At first glance, that looks alarming.

But after looking closer, I realized this is mostly an illusion caused by a small dataset.

The “Empty Parking Garage” Effect

Most of my indexes were exactly 16 KB.

PostgreSQL indexes have a minimum footprint:

  • Page 1 (8 KB): Meta page (index metadata)
  • Page 2 (8 KB): First leaf page (actual key storage)

So even with just a few rows, PostgreSQL still allocates at least 2 pages.

If I only have 5 rows and they take ~100 bytes, then:

  • 100 bytes used inside an 8192-byte leaf page
  • density becomes around 1.2%

So the bloat query screams “HIGH BLOAT”, but the truth is:

the index is not bloated — it’s just empty.


34. Current Index Health Report

At this point, my index situation looks like this:

Table NameIndex NameSizeDensityStatusVerdict
organisationPK_c725…16 KB~1.08%HIGH BLOATHealthy (table too small)
topictopic_id_seq16 KB~9.62%HIGH BLOATHealthy (will fill sequentially)
agentPK_…16 KBLowHIGH BLOATNeeds UUID v7 default

When Does Bloat Actually Matter?

Bloat becomes real only when index sizes become significant:

  • 16 KB index with 1% density: not a problem
  • 500 MB index with 1% density: massive waste of RAM and disk I/O

That’s the moment where running REINDEX becomes necessary.
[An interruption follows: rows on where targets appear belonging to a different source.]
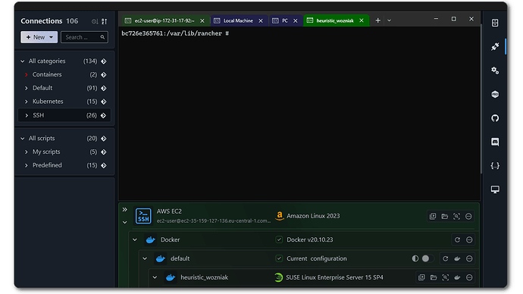523x294 pixels.
Task: Open the API braces icon in sidebar
Action: (495, 166)
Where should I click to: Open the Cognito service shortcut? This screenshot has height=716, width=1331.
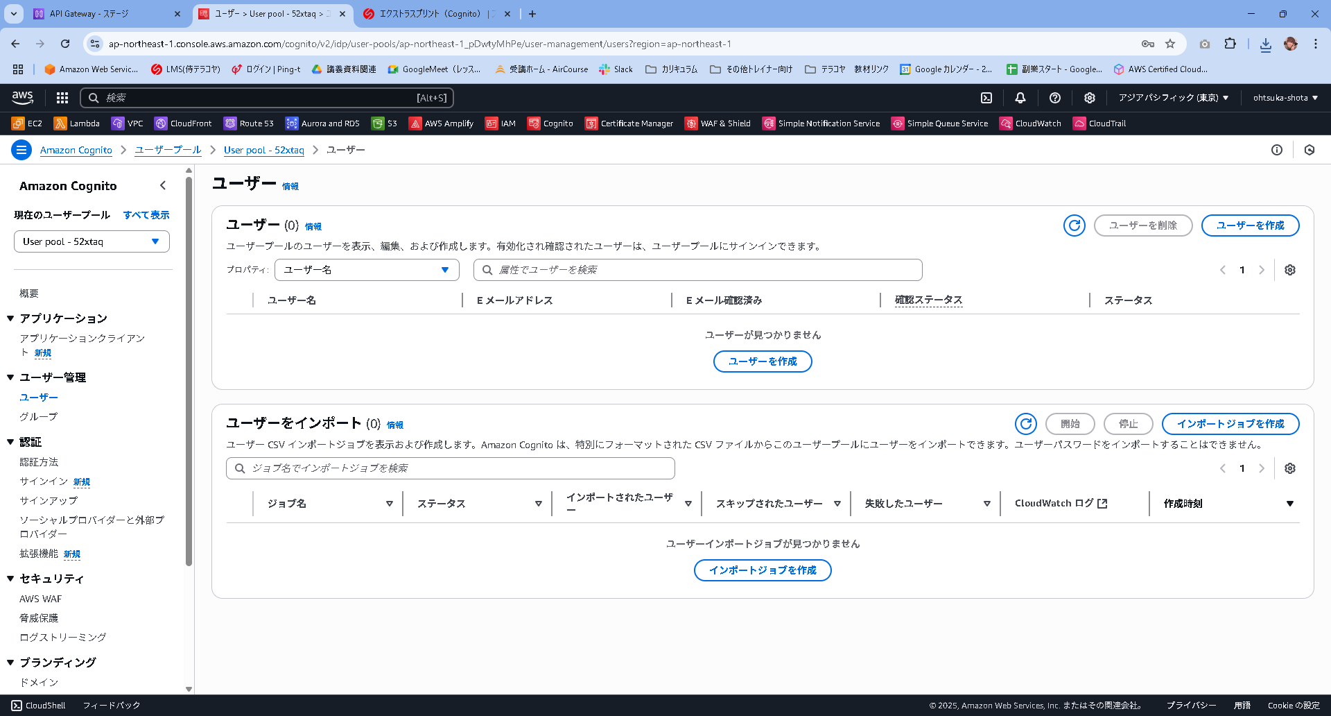tap(550, 123)
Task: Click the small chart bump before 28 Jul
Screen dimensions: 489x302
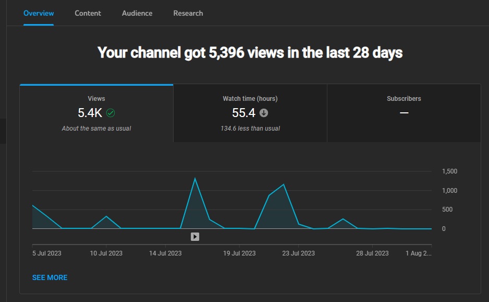Action: pyautogui.click(x=343, y=219)
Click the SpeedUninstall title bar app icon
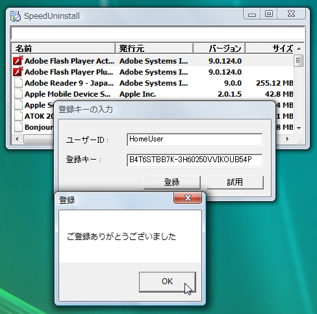The width and height of the screenshot is (317, 314). 16,16
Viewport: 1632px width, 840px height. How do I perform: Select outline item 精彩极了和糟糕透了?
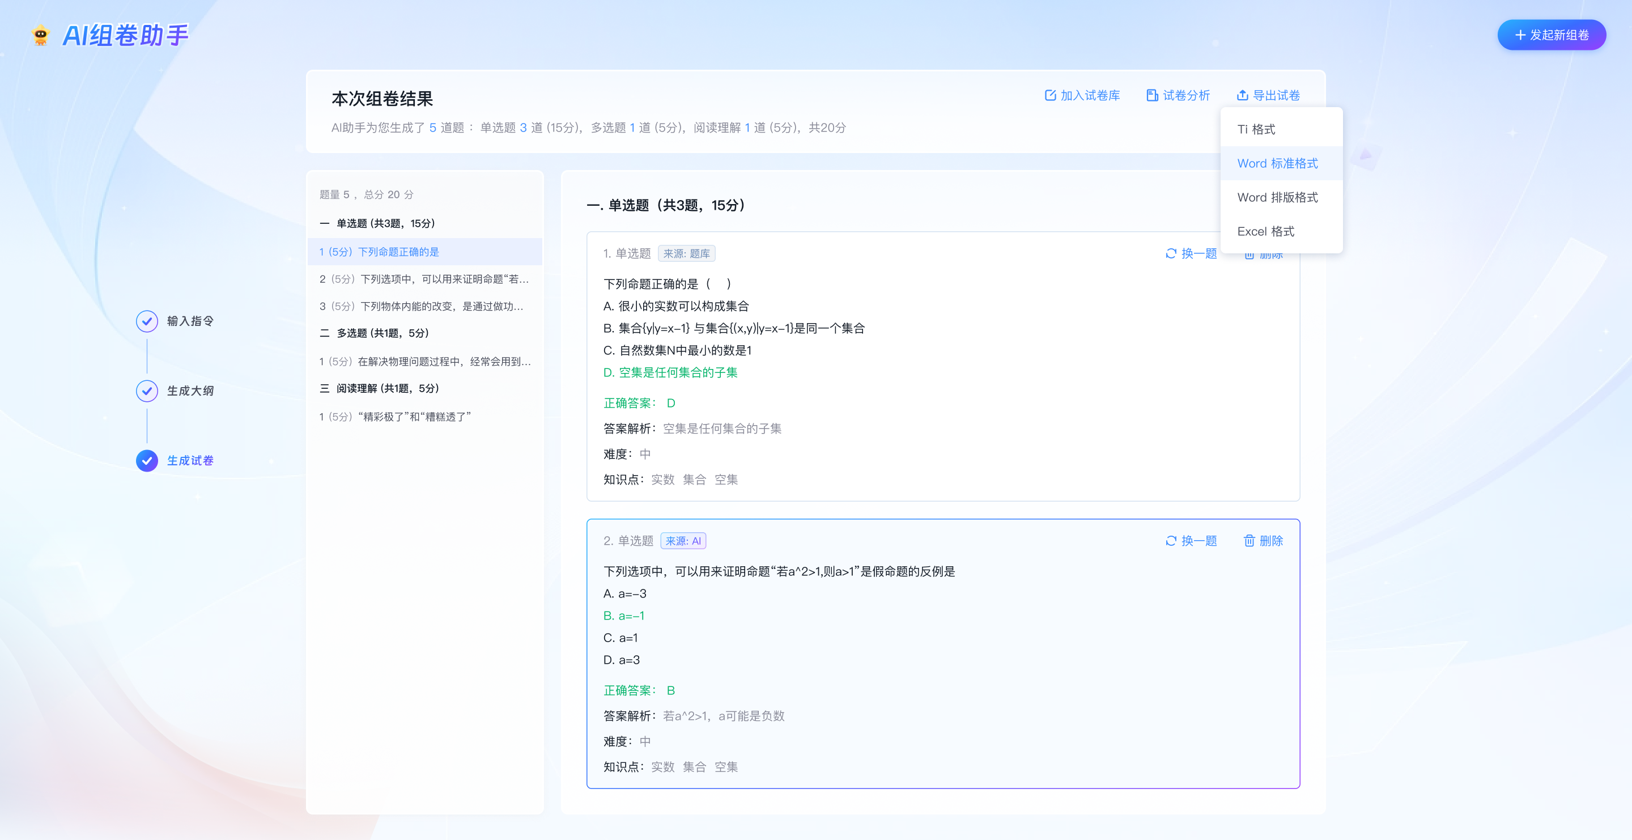tap(395, 416)
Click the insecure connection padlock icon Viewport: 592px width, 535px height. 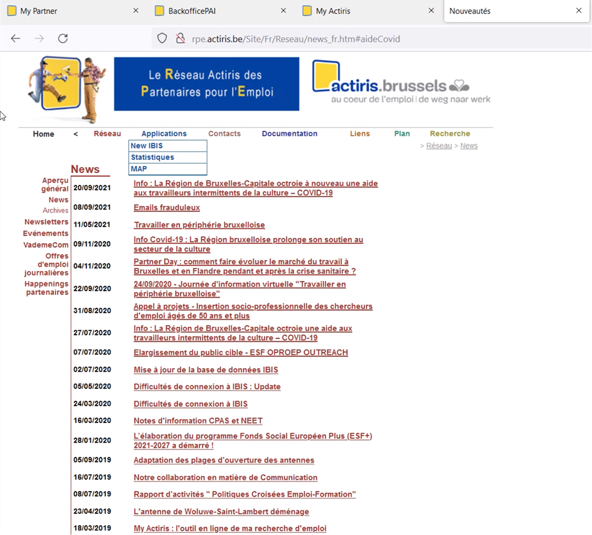point(181,38)
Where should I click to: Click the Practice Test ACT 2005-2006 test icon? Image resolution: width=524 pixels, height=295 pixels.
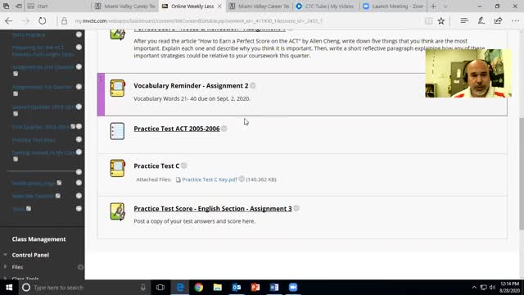pyautogui.click(x=117, y=131)
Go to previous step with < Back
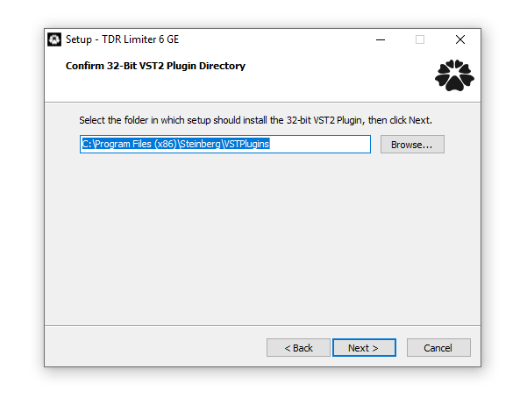 point(298,347)
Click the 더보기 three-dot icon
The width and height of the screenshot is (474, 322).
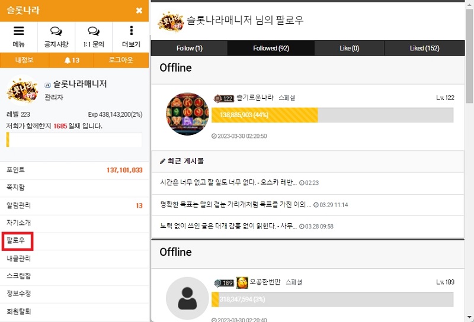pos(131,31)
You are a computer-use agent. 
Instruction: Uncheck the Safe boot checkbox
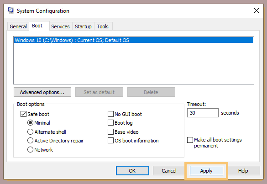(23, 114)
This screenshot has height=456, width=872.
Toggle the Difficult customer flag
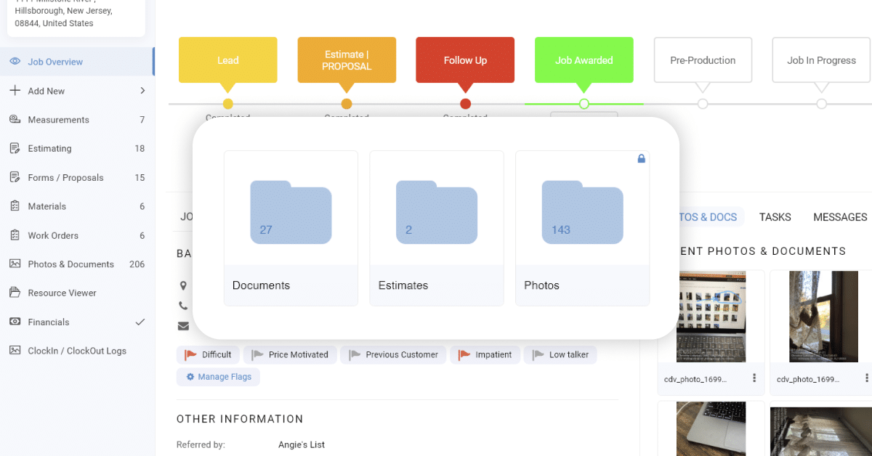coord(208,354)
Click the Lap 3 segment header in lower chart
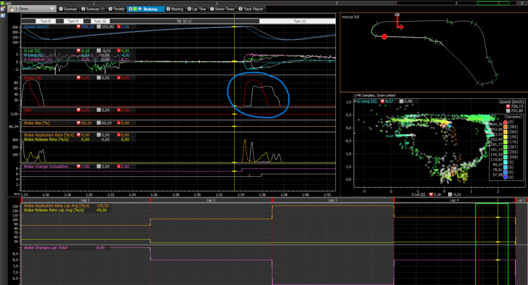 [x=333, y=200]
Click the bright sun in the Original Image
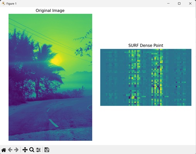Screen dimensions: 196x154 [x=57, y=60]
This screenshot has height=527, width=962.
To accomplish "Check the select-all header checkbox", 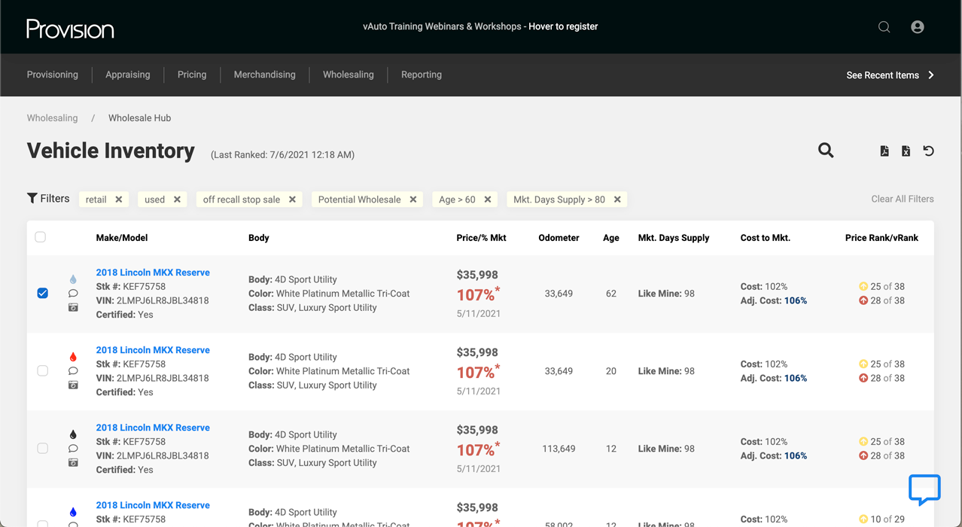I will pos(41,237).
35. The “Search Vector” Performance Check

One thing I wanted to confirm was whether my search_vector column is already inflating the topic table.

Interestingly, even after updating search_vector, the topic table is still around 16 KB.

That’s a good sign:

  • my search_vector content is still small
  • the table hasn’t expanded into multiple pages yet
  • autovacuum hasn’t needed to reshuffle lots of tuples

Verification Query

1
2
3
4
5
6
7
SELECT 
    relname AS table_name, 
    pg_size_pretty(pg_total_relation_size(relid)) AS total_size,
    pg_size_pretty(pg_table_size(relid)) AS data_size,
    pg_size_pretty(pg_indexes_size(relid)) AS index_size
FROM pg_stat_user_tables 
WHERE relname = 'topic';

This helps me verify whether the full-text column is growing the table itself or mostly affecting index storage.

That is it for the blog. Thanks for reading till here.